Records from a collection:
━━━━━━
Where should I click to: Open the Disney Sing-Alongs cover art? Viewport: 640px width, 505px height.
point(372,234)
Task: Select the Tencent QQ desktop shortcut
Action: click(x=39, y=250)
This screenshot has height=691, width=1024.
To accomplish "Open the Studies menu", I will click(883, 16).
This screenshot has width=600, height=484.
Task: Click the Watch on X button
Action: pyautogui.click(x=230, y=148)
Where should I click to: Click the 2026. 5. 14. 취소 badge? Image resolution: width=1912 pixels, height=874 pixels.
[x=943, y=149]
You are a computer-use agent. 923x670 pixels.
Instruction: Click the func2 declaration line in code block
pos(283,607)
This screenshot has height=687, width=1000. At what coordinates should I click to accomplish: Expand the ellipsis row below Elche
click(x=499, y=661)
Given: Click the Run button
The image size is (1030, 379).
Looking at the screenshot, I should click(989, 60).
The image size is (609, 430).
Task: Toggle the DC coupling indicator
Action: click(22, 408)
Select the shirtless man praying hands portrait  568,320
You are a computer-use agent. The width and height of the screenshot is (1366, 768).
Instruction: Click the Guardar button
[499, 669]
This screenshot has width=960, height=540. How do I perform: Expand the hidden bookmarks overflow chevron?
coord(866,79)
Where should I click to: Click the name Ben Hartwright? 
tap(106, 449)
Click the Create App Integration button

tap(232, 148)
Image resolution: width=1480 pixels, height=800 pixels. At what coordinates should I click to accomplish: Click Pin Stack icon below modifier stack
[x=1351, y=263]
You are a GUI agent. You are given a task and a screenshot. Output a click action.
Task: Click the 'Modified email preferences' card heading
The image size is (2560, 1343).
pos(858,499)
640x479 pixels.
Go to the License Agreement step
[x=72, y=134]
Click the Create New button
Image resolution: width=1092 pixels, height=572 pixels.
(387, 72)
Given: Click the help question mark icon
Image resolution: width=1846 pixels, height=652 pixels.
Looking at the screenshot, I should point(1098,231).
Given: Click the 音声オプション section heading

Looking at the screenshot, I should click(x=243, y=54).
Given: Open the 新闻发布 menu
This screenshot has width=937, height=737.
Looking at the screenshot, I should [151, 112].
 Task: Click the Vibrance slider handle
━━━━━━
**What is being asked**. Tally the lines of the material that contain the string "Instruction", treating uppercase and lowercase as different. Give only the number.

**Answer to the task**. 2